Whatever happened to “Show Business?” Today’s female music stars seem to have a lot of trouble with their costumes. One of the most popular stars has her “costume malfunctions” where one of her breasts is briefly exposed to titillate (no pun intended) everyone. These costumes didn’t come from Target or the Dollar Store so it’s hard to believe that these are accidents, but even if they were, is that the best they can do? There is another female singer who wears tight leather skirts that are mid-thigh and she, inadvertently I’m sure, forgets to wear her panties so those of you who pay for front row seats get your money’s worth and an eyeful. As far as male performers go, they can go as far as they desire in my opinion. The “Art” of show business in music died when the groups like the Four Tops and solo performers like Elvis and Jimi Hendrix died.

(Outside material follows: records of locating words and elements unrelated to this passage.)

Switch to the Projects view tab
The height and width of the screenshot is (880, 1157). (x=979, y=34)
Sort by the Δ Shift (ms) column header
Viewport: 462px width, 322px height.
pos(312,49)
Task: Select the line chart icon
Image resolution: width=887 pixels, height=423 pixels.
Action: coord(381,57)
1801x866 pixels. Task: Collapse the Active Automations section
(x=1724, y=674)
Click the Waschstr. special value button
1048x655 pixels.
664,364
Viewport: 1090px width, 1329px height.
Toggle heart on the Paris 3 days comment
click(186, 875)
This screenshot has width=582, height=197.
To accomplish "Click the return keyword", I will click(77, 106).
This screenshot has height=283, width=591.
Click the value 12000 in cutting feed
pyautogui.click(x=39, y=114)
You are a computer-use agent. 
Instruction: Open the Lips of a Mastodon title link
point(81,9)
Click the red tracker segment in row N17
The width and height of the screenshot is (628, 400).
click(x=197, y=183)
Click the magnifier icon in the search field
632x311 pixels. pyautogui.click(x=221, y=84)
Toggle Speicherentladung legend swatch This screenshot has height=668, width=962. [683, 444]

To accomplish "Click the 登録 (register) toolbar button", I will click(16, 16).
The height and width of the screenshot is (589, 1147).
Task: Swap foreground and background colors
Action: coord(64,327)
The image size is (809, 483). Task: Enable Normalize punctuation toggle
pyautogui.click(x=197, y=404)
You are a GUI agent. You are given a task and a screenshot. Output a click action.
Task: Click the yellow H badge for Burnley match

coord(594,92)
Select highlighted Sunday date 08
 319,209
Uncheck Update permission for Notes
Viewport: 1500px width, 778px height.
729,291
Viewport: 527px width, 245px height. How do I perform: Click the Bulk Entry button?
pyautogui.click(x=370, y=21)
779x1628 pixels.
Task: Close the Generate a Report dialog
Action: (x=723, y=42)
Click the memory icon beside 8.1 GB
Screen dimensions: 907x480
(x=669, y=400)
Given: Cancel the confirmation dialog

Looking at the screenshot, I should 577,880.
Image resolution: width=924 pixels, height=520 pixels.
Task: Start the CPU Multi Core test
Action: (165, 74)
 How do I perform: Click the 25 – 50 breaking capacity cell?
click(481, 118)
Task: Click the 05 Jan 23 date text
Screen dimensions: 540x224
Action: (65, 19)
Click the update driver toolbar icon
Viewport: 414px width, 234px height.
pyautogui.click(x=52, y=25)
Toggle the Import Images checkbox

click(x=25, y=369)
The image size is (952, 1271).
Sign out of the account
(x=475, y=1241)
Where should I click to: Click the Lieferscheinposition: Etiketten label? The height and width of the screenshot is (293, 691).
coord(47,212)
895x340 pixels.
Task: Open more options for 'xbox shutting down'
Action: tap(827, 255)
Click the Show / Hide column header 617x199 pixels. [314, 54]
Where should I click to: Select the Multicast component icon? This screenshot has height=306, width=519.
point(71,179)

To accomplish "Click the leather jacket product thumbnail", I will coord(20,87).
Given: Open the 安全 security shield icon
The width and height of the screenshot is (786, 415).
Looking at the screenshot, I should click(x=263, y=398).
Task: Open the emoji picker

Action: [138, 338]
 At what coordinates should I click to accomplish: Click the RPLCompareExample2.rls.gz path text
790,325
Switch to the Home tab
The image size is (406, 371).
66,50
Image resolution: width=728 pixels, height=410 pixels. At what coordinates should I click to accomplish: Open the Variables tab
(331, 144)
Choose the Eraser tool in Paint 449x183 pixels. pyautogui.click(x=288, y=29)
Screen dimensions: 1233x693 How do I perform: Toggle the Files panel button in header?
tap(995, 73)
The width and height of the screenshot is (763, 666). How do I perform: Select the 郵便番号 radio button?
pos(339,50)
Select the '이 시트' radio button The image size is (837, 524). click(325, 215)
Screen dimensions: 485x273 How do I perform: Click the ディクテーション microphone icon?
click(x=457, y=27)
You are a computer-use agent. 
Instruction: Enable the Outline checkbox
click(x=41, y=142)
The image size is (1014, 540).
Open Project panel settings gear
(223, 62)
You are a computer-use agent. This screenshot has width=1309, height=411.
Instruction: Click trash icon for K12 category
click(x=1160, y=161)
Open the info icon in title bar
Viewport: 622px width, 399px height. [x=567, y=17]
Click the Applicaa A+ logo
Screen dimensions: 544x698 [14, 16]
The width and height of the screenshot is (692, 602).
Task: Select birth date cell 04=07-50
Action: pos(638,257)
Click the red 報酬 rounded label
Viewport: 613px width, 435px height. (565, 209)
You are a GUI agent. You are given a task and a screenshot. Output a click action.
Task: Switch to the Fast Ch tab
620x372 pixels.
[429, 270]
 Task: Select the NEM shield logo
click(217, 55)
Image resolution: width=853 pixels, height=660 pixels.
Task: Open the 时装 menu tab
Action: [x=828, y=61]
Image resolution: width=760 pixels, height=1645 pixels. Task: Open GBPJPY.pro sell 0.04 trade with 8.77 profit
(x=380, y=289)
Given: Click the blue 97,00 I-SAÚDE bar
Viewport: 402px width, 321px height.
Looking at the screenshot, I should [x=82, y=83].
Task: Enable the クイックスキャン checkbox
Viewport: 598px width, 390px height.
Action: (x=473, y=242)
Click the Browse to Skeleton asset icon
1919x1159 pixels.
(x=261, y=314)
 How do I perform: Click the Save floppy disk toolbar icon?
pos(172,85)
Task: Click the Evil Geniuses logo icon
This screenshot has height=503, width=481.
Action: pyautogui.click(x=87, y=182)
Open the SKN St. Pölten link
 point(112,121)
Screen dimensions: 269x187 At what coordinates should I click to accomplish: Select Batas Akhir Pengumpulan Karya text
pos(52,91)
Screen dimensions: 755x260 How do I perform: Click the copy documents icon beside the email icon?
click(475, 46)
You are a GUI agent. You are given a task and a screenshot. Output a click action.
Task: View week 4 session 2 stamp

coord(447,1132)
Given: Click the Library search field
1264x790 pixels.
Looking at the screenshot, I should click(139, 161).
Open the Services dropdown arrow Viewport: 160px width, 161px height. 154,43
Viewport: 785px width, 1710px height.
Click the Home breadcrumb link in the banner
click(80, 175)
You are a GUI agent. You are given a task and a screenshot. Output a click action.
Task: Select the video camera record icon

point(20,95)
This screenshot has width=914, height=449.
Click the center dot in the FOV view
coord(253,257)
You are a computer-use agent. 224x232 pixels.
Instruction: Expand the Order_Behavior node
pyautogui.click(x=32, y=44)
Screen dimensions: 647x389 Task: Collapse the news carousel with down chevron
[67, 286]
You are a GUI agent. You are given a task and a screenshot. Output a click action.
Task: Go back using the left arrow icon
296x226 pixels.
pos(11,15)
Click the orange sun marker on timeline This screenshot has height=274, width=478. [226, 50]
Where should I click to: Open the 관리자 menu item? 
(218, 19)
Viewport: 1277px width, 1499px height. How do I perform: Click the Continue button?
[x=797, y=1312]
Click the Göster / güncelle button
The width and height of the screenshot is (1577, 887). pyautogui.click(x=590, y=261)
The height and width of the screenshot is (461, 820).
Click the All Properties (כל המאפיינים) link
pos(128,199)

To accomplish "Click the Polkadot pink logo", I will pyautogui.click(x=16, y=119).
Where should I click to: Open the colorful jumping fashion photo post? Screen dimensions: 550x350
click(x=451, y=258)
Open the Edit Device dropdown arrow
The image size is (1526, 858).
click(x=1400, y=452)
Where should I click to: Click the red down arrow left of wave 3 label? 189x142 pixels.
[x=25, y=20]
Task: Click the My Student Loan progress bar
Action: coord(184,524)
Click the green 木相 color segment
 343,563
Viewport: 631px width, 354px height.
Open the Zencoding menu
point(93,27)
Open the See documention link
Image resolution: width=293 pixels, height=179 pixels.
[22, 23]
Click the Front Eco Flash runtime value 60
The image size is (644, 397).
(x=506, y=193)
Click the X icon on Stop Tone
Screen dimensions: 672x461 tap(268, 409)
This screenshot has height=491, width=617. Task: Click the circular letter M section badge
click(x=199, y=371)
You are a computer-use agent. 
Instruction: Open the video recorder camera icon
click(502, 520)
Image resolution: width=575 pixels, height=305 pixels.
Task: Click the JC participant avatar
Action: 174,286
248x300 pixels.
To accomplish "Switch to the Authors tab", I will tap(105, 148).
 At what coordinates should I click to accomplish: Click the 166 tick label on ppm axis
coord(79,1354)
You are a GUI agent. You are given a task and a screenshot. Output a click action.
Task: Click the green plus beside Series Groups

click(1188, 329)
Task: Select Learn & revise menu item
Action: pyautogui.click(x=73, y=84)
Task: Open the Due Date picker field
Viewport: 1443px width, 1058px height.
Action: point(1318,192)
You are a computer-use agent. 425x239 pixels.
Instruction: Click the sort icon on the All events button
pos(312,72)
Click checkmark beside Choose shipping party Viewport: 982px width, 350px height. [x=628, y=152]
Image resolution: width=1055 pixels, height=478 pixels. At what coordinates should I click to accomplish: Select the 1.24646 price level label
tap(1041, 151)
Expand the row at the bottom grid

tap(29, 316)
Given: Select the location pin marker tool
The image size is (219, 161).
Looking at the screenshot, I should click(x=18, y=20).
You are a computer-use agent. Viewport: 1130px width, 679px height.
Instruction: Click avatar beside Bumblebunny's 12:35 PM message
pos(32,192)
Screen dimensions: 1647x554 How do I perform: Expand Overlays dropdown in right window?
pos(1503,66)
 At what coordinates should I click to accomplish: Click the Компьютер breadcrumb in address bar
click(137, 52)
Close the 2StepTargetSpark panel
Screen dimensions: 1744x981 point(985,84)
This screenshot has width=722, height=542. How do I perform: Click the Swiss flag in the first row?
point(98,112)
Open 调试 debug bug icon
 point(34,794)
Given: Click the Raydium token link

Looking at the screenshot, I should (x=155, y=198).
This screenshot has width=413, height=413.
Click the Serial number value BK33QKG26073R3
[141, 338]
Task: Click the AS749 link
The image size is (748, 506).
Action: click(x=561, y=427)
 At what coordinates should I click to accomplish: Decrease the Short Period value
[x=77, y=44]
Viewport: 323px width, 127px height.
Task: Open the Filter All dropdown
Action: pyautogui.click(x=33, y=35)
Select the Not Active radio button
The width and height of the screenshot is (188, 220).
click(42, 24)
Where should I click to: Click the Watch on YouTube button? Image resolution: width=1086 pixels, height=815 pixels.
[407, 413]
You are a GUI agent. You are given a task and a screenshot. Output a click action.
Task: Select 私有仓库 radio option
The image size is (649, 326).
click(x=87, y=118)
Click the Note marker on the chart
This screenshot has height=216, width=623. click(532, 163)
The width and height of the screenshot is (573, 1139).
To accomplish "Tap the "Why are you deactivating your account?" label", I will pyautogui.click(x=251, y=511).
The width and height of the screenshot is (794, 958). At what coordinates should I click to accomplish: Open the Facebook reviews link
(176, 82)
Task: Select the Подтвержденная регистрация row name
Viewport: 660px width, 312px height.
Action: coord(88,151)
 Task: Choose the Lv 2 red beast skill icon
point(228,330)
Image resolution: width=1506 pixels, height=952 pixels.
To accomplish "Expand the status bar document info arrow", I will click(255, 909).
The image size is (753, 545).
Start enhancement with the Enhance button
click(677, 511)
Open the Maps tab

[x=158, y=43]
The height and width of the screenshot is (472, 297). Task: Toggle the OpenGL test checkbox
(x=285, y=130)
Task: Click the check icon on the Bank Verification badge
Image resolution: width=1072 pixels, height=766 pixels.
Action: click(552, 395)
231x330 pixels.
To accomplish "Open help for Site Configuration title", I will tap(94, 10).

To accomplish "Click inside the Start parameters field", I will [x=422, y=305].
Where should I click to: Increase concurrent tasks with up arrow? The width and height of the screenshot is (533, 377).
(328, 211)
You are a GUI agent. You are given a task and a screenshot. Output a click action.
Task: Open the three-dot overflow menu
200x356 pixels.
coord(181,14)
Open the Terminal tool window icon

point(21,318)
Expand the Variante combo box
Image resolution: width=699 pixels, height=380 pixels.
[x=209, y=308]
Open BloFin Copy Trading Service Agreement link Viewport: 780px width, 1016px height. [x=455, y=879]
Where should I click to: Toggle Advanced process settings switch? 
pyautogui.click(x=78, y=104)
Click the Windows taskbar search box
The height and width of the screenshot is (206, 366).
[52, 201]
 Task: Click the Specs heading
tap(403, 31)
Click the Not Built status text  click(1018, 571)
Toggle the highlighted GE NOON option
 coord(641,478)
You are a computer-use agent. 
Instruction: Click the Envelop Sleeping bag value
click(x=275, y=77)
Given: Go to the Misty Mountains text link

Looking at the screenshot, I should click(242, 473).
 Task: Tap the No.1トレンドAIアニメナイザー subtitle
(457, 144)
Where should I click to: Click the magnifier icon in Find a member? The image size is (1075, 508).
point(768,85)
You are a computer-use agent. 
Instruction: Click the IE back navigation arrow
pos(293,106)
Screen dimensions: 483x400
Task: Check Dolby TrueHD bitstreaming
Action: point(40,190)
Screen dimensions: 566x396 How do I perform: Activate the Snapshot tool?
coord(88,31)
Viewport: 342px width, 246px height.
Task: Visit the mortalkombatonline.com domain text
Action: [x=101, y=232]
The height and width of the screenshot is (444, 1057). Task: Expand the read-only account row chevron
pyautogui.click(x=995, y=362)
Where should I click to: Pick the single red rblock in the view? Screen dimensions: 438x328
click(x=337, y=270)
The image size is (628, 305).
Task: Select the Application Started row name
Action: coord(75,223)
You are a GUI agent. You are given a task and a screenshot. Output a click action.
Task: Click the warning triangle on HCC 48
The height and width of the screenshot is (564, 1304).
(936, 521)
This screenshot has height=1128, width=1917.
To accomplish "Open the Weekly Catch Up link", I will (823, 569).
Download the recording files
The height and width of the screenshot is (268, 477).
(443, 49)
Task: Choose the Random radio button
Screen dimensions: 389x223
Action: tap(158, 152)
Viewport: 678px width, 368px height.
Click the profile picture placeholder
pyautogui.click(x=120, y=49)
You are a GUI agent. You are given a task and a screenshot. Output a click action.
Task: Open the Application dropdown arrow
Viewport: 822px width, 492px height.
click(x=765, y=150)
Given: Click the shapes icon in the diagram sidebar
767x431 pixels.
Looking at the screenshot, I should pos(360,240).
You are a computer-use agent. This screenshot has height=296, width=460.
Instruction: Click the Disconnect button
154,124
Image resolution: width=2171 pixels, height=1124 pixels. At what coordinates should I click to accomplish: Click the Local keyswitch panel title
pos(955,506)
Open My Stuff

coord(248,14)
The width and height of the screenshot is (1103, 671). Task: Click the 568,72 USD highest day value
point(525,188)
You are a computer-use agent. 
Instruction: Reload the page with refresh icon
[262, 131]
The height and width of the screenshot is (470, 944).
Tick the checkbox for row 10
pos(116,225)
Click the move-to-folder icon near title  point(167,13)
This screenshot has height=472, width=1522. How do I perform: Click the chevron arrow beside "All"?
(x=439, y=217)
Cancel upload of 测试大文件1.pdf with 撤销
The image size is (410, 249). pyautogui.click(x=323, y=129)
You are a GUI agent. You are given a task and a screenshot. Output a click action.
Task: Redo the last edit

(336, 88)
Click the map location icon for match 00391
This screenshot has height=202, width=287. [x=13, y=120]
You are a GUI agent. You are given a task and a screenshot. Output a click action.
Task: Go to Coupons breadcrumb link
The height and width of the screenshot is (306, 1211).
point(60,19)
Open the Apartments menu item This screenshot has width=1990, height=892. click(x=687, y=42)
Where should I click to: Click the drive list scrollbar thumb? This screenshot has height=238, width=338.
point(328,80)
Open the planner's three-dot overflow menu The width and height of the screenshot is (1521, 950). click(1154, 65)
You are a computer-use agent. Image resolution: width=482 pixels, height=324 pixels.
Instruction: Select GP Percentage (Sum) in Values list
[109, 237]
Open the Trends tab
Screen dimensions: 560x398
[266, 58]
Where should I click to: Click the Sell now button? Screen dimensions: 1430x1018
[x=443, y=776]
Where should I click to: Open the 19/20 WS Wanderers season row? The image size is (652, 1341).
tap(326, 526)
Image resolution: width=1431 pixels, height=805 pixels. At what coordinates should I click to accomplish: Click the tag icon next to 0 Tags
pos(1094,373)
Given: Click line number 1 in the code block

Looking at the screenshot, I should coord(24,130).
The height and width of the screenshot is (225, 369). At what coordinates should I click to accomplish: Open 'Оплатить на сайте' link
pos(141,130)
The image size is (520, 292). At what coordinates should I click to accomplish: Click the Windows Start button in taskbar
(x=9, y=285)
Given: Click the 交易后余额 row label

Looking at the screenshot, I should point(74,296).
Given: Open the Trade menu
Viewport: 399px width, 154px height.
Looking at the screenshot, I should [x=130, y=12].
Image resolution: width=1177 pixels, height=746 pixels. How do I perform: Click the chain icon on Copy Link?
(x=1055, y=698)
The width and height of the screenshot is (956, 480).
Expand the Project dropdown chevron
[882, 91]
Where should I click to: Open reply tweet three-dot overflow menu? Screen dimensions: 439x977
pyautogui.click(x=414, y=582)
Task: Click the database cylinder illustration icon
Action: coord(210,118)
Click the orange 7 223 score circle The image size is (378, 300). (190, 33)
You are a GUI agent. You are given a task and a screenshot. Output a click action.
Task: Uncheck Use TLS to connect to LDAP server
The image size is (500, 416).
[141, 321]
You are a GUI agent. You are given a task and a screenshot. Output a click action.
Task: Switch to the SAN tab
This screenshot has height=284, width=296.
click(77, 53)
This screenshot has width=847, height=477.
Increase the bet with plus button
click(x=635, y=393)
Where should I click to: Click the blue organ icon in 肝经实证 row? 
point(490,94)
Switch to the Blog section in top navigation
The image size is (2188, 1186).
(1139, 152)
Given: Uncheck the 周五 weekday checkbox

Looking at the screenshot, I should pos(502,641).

Back in the era of the big bands, Gene Krupa was the best drummer in the business, and is still consider one of the best of all time. He used to throw his drumsticks up in the air and catch them, much like a majorette, and never missed a beat on the drums. When he worked with the Benny Goodman band there was one song (I’ve forgotten which one) that when it came time for Krupa’s solo, the entire band would get up and leave the stage while Krupa was wailing away on the drums. This, of course, startled the audience. After about five minutes, with Krupa still beating the hell out of the drums, the band came back on stage, took their seats, picked up their instruments and struck a chord to end the performance. Krupa always got a standing ovation for his showmanship.
Louie “Satchmo” Armstrong, with his gravelly voice, always had a handkerchief around the valves of his trumpet. It was his “signature” and occasionally he would take the handkerchief off and wipe the sweat from his brow, because Louie worked hard to put on a “show.”
Lionel Hampton, a marvelously talented vibraphone virtuoso was known for talking to himself when he played. If you listen to some of his recordings you can hear him saying “Un huh” and “Ummmm” as he worked that vibraphone from one end to the other. Occasionally, he would switch to piano and he was just as talented on that instrument. He had a wonderful sense of timing and was one of the greatest jazz musicians ever. I’ve often wondered what he would have done with the electronic keyboards of today with all their special effects.
Today’s performers rely more on pyrotechnics than showmanship. Fire and smoke and strobe lights and fog machines take the place of personal performances. Of course, the audiences of today demand less. When your audience is busy texting while one is on stage performing, it would tend to dampen much enthusiasm from the musicians. I think it is the iPhone that killed Show Business.